Golden Leaves Festival mit Girls In Hawaii und Intergalactic Lovers

Am Ende des Abends gibt es eine dicke Umarmung von mir für Dominik Schmidt von den Bedroomdiscos: „Danke, dass ihr Girls In Hawaii nach Pfungstadt gebracht habt!“ Denn am zweiten Abend des Golden Leaves Festivals  sind die Sechs aus Brüssel die letzte Band, die bei diesem Festival im zwangsstillgelegten Schwimmbad auf der Bühne steht. Und nach all den ruhigen Singer-Songwriter-Tönen und den verträumten Electronica wird es nun endlich laut, leidenschaftlich und rockig. Wer diese Band wie ich vor einem Jahr bei einem ihrer ersten Auftritte nach der langen Trauerphase erlebt hat, die auf den Unfalltod ihres Drummers Denis Wielemans folgten, der reibt sich erstaunt die Augen: Abgelegt sind Schüchternheit und Zurückgenommenheit, vorbei sind die scheuen Blicke ins Publikum. Hier steht eine selbstbewusste, kraftvolle Band, die weiß, was sie will und kann. Und das bedeutet: auch wenn man vor mehr als zehn Jahren als empfindsame Indiepopster gestartet ist, heißt das noch lange nicht, dass man seine Wurzeln verleugnet, wenn man plötzlich die Lust an der Heftigkeit entdeckt. Wie Sänger Antoine Wielemans, der zu Frühzeiten der Band noch ungelenk auf der Bühne herumstand und nun den Alpinisten in sich entdeckt und halsbrecherische Klettertouren ober- und unterhalb der Bühne unternimmt. Und warum nicht? Wer einen Eindruck vom Wandlungsprozess der Girls erleben möchte, kann sich die schöne Live-Aufnahme vom diesjährigen Paléo-Festival auf Arte anschauen. Und dass die Band aus Brüssel das grenzwertmelancholische Tagträumen nicht verlernt hat, beweist sie mit ihren neuen Track „Connction“, der in zwei Wochen offiziell herauskommt. Das provisorische Video ist vor einem Dreivierteljahr beim Aufenthalt von Girls beim Iceland Airwaves Festival gedreht worden, das Gig im Konzerthaus Idno übrigens einer meiner absoluten Höhepunkte der Tage in Reykjavík!

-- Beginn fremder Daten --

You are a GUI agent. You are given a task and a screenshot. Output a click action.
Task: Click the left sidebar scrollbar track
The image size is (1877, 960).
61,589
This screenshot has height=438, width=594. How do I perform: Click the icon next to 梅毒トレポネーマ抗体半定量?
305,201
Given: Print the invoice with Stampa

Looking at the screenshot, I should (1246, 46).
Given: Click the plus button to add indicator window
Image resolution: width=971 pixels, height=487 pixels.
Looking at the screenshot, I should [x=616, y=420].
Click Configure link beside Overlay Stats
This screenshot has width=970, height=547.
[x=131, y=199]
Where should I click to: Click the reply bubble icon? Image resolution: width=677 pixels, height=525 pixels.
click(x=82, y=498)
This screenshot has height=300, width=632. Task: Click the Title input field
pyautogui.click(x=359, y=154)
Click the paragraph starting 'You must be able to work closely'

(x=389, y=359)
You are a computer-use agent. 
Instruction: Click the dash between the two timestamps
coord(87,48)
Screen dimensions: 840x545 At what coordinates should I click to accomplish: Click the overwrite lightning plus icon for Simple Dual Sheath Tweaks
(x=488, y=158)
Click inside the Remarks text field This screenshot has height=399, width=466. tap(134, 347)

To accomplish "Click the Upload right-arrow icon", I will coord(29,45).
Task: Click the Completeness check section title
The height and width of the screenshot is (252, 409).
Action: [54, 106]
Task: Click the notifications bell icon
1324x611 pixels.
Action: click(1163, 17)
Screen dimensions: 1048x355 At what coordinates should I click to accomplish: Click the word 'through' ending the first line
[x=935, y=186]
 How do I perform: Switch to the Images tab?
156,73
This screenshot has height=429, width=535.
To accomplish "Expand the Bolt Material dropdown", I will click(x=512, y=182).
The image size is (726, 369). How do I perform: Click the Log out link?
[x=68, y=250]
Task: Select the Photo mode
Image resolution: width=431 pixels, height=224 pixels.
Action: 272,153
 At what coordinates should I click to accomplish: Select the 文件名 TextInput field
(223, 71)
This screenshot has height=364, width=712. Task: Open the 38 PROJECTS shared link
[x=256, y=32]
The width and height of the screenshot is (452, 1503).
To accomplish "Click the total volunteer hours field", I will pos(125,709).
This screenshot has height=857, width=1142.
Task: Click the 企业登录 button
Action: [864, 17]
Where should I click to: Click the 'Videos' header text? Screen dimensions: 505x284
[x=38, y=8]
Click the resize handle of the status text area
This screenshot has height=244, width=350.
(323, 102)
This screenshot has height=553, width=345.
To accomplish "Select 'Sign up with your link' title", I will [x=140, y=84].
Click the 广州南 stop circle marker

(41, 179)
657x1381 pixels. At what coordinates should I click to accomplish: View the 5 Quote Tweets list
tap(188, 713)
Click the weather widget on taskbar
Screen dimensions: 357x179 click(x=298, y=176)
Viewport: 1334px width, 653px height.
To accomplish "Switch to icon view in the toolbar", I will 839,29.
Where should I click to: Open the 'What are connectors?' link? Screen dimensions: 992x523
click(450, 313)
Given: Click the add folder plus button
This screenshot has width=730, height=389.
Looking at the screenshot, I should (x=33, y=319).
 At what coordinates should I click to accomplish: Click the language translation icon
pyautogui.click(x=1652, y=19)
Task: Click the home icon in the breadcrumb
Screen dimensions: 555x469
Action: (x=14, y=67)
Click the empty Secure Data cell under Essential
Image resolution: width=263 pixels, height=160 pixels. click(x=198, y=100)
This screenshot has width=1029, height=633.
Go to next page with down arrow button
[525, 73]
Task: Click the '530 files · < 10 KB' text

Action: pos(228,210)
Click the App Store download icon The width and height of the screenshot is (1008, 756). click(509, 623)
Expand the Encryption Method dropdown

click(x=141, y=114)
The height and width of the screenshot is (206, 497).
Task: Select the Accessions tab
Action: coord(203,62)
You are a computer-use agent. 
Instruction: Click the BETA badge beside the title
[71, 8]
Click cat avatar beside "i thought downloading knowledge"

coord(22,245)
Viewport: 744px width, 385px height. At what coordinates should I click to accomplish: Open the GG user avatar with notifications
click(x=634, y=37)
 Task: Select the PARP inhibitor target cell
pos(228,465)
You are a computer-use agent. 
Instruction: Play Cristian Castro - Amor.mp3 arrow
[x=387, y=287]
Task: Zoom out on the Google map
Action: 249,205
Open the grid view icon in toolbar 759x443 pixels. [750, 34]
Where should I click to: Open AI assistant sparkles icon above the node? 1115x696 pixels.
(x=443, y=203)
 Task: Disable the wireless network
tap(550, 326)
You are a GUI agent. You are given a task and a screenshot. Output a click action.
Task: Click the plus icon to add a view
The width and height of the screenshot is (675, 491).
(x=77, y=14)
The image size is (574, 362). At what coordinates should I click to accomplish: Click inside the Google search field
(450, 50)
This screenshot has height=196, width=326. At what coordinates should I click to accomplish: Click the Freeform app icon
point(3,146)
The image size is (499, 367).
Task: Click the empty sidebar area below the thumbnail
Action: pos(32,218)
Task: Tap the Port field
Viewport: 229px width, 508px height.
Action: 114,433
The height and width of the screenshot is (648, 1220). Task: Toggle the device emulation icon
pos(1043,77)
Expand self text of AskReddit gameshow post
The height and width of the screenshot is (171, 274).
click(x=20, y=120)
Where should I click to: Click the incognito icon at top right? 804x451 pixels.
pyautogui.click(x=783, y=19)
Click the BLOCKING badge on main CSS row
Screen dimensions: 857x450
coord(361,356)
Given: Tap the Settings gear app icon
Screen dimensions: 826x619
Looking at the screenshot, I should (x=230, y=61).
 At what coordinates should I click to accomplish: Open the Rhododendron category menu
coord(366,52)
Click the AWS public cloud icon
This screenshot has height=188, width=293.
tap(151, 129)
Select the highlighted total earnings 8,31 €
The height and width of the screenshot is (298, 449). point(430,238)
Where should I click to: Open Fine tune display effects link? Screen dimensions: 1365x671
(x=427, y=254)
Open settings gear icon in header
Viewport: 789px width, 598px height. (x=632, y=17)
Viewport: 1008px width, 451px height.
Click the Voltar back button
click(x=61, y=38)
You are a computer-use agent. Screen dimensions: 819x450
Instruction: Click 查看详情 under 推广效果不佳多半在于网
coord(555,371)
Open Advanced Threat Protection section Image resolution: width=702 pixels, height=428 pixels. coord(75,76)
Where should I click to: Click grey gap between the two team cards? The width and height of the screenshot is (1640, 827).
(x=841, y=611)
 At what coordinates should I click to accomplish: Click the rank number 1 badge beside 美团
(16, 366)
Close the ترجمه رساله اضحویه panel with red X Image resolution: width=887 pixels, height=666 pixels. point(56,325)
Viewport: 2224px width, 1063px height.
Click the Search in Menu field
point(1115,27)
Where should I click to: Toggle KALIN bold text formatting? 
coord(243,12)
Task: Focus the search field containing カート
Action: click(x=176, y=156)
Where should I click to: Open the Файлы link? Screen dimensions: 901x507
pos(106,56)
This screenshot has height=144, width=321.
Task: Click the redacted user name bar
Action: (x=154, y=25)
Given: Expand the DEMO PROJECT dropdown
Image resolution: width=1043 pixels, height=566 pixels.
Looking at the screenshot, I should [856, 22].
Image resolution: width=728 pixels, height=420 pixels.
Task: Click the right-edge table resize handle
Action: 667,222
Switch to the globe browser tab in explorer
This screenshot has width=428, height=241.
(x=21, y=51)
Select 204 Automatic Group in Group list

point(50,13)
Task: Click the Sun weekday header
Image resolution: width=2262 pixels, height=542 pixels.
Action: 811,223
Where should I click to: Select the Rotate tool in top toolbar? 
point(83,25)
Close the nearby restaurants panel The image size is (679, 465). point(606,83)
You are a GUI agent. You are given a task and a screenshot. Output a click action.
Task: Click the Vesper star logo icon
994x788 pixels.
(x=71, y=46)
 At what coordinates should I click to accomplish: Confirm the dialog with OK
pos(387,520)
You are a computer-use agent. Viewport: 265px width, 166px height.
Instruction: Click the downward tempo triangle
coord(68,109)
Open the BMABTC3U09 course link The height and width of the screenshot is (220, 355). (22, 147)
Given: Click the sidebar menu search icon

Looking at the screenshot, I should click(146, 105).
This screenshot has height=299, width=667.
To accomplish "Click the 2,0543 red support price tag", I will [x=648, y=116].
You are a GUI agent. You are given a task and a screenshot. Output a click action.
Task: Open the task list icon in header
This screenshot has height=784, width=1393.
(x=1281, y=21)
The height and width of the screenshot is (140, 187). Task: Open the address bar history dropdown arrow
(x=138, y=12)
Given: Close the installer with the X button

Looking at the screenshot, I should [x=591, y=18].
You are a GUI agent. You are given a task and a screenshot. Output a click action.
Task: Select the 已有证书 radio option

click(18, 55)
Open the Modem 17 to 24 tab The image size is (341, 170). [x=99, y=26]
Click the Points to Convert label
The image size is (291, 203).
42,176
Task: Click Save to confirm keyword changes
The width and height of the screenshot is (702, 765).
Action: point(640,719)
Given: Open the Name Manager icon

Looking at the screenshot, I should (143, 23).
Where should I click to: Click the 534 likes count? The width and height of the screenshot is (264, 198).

Aber Girls sind nicht die einzige belgische Band, die in der südhessischen Provinz auftritt. Interglactic Lovers, die Band um Sängerin Lara Chedraou, überzeugen schon am Vortag mit wehleidigkeitsfreiem Befindlichkeitspop. In den Alltagsdinge mit einem ironischen Lächeln verzaubert werden und eine wunderbare Luftigkeit erreichen. Dabei ihre Rauhheit nicht verlieren. Diese Band aus Aalst (wo ist das denn?), sympathisch und lachbereit, ist ebenfalls auf angenehme Weise nachdenklich. Und sorgsam mit sich und ihren Instrumenten, jawohl! Wie sie sich an diesem Abend beim letzten Song nach und nach von der Bühne verabschieden, bis zuletzt nur noch der Mann am Bass übrig ist, großartig! Intergalactic Lovers sind im Herbst übrigens auf Mini-Tour in Deutschland, unter anderem auch beim Reeperbahn Festival.